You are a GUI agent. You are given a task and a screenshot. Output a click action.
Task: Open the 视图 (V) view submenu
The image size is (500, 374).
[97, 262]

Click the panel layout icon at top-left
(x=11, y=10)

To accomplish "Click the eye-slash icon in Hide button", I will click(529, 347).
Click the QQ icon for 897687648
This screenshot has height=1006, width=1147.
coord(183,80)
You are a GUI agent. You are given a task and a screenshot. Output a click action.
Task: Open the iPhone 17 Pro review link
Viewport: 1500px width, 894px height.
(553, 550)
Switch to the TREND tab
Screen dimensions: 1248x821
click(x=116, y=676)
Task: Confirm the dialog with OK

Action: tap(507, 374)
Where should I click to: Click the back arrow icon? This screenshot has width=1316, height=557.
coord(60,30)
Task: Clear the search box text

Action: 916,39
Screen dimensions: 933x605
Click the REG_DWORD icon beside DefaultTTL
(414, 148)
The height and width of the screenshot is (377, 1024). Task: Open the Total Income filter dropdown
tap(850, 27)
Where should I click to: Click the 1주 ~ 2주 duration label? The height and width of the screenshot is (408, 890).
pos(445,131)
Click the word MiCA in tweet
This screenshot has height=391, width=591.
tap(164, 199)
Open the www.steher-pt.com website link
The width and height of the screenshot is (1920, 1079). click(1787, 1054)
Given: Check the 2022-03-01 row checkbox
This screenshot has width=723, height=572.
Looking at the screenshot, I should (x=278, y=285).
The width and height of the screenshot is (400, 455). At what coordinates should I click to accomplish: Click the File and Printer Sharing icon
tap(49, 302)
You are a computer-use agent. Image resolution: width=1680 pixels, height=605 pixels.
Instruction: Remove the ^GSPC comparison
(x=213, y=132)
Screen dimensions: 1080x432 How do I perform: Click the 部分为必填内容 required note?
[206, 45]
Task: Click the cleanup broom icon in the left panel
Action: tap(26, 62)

**Exercise requirements**:
Extract all of the data above and output it character for character.

**Solution**:
You are a GUI agent. You are given a task and a screenshot. Output a click action.
Task: Open the 视图 (V) view submenu
The image size is (500, 374).
[97, 262]

Click the panel layout icon at top-left
(x=11, y=10)

To accomplish "Click the eye-slash icon in Hide button", I will click(529, 347).
Click the QQ icon for 897687648
This screenshot has height=1006, width=1147.
coord(183,80)
You are a GUI agent. You are given a task and a screenshot. Output a click action.
Task: Open the iPhone 17 Pro review link
Viewport: 1500px width, 894px height.
(553, 550)
Switch to the TREND tab
Screen dimensions: 1248x821
click(x=116, y=676)
Task: Confirm the dialog with OK

Action: tap(507, 374)
Where should I click to: Click the back arrow icon? This screenshot has width=1316, height=557.
coord(60,30)
Task: Clear the search box text

Action: 916,39
Screen dimensions: 933x605
Click the REG_DWORD icon beside DefaultTTL
(414, 148)
The height and width of the screenshot is (377, 1024). Task: Open the Total Income filter dropdown
tap(850, 27)
Where should I click to: Click the 1주 ~ 2주 duration label? The height and width of the screenshot is (408, 890).
pos(445,131)
Click the word MiCA in tweet
This screenshot has height=391, width=591.
tap(164, 199)
Open the www.steher-pt.com website link
The width and height of the screenshot is (1920, 1079). click(1787, 1054)
Given: Check the 2022-03-01 row checkbox
This screenshot has width=723, height=572.
Looking at the screenshot, I should (x=278, y=285).
The width and height of the screenshot is (400, 455). At what coordinates should I click to accomplish: Click the File and Printer Sharing icon
tap(49, 302)
You are a computer-use agent. Image resolution: width=1680 pixels, height=605 pixels.
Instruction: Remove the ^GSPC comparison
(x=213, y=132)
Screen dimensions: 1080x432 How do I perform: Click the 部分为必填内容 required note?
[206, 45]
Task: Click the cleanup broom icon in the left panel
Action: tap(26, 62)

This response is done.